You can sign up for Social Security retirement benefits as early as age 62, and you do not actually have to be retired to get them. However, working while receiving benefits may not be in your best interest.

“The Social Security election point is one of the largest financial decisions you’ll make in your life,” says Larry Rosenthal, president of Rosenthal Wealth Management Group in Manassas, Virginia. If you file early and continue to work, part or all of your benefit could be temporarily withheld if you earn too much. However, if you wait to sign up for Social Security until full retirement age, you can work as much as you like and only have to worry about taxes.

[See: 10 Ways to Increase Your Social Security Payments.]

Early filing could mean withheld benefits. The full retirement age for those reaching the milestone this year is 66. People as young as 62 are entitled to file for early benefits, but by doing so they receive a monthly amount that is roughly a third less than what they would get if they had waited until their full retirement age.

Benefits could be reduced even more if you have an income greater than $15,720 in 2016. For every two dollars you earn in excess of that amount, one Social Security dollar will be withheld. “It’s not a tax, but it is, in essence, a 50 percent penalty,” says Rick Seiler, vice president of ASC Financial Group’s office in Allentown, Pennsylvania.

In the year you reach your full retirement age, Social Security allows up to $41,880 in earnings before wages begin to affect benefits. Every three dollars earned in excess of that amount results in one dollar of benefits withheld.

Once workers reach their full retirement age, they can earn as much as they want while receiving benefits. This is true regardless of whether a person filed early or waited to begin benefits. And if your Social Security payments were withheld because of your earnings, your monthly benefit will increase beginning at your full retirement age to give you credit for the withheld benefits.

[See: 10 Jobs Hiring Older Workers.]

Working could make your benefits taxable. Another consideration when it comes to working is whether your income could make part of your Social Security benefits taxable. For both early filers and regular filers, the Social Security Administration uses combined income to determine the amount of benefits, if any, subject to income tax.

The combined income is calculated by adding the following three money sources:

— Adjusted gross income

— Nontaxable interest

— 50 percent of Social Security benefits

If an individual filer’s combined income falls between $25,000 and $34,000, half of that person’s Social Security benefits may be subject to federal income tax. If combined income exceeds $35,000, then 85 percent of benefits are subject to tax. The actual amount owed will depend on your tax bracket.

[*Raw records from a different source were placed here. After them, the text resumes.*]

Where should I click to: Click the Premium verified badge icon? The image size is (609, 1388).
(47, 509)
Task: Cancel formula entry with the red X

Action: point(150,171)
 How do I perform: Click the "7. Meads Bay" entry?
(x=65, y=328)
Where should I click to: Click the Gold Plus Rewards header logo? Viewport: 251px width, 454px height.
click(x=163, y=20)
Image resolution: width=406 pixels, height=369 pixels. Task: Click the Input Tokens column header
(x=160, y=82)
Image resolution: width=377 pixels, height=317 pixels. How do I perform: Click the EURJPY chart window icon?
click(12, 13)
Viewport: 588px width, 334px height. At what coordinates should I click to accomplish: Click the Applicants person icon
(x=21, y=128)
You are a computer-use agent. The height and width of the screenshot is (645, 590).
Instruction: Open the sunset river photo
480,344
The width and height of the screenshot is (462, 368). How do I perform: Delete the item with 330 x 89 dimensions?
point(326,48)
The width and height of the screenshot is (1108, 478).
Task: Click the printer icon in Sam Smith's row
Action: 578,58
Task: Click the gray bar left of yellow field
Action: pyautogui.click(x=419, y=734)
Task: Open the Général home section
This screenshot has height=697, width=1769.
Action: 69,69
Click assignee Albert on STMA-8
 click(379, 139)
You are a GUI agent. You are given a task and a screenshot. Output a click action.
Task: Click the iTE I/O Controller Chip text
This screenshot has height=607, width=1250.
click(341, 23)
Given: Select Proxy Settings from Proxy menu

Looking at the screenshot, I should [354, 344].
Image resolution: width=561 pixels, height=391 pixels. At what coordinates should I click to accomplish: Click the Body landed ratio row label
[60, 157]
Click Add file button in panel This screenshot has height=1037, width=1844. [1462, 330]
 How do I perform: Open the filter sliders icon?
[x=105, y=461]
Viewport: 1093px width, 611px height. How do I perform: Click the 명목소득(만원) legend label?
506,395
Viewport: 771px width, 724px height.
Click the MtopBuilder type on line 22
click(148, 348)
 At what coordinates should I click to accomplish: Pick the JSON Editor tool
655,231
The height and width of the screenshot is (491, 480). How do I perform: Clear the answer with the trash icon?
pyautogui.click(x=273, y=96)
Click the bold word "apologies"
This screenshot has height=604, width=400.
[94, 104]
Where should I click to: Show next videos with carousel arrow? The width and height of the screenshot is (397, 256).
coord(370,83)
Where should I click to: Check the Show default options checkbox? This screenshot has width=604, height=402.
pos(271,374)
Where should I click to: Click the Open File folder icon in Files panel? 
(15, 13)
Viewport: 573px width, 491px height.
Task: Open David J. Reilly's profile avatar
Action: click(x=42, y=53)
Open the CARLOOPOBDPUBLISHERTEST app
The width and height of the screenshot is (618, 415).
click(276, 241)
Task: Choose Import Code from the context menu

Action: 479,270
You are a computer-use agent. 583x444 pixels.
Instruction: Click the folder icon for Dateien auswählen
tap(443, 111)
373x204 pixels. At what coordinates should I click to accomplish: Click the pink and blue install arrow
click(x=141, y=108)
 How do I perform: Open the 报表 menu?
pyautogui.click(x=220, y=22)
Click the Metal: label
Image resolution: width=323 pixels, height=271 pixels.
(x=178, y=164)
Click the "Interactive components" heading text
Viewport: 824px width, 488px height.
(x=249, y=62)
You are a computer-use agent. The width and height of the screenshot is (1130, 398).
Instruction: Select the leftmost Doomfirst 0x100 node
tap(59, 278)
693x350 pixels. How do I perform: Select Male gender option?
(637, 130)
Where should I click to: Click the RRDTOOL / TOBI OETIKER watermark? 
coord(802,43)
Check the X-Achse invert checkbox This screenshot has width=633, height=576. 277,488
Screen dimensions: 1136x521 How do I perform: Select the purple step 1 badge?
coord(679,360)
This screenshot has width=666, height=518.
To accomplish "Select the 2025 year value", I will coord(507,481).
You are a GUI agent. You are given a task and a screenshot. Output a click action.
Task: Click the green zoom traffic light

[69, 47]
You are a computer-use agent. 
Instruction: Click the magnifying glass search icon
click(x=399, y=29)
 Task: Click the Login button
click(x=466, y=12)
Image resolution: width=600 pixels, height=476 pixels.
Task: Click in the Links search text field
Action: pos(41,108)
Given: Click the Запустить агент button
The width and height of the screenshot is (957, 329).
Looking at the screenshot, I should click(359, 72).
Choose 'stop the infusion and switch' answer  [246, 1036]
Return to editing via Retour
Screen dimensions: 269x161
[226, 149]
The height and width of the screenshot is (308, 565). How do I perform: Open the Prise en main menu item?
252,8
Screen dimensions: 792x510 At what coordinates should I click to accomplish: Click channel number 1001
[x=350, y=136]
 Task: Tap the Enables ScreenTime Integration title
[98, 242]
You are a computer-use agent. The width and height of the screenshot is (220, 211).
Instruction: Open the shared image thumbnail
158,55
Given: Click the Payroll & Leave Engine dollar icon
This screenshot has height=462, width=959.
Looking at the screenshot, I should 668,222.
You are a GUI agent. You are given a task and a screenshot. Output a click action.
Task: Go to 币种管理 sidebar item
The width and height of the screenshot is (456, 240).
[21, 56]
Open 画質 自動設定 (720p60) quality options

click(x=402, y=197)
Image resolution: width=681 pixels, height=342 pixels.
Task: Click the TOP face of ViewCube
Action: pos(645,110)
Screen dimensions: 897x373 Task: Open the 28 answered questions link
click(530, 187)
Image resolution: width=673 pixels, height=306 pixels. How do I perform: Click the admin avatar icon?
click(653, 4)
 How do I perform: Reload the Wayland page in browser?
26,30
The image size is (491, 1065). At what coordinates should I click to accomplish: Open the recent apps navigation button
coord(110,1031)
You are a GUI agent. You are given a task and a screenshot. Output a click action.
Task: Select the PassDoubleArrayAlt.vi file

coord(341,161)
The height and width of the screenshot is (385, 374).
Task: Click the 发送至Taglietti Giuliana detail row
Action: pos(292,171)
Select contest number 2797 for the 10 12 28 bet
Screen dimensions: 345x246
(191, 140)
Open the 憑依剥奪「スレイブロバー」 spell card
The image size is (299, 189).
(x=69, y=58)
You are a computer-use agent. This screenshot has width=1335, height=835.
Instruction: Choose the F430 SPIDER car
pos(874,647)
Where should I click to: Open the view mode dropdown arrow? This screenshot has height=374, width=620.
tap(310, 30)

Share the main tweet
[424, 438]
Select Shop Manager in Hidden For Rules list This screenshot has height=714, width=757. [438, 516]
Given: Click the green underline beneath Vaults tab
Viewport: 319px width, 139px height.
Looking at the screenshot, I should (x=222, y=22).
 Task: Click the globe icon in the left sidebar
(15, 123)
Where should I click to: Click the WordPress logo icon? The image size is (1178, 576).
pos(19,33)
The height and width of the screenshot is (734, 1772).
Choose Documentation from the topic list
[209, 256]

For couples filing a joint return, half of benefits are taxable if the combined income is between $32,000 and $44,000. If the combined income exceeds $44,000, then 85 percent of that couple’s benefits are taxable. Seiler notes these numbers have been in place for decades without any adjustment for inflation, and that may explain why they are low compared to many of today’s typical incomes.

[See: The Best Cities for Retirement Jobs.]

Making the right decision. Many people have a “land grab mentality” which makes them likely to apply for benefits too early, Seiler says. Unfortunately, a rash decision can have long-term effects on finances. “They want to make sure they understand the tax implications,” says Willie Schuette, a financial coach with The JL Smith Group in Avon, Ohio. While Social Security will allow people to change their mind within a year of filing and pay back the benefits received, Schuette says for most people, “If they select it early, it’s a permanent decision.”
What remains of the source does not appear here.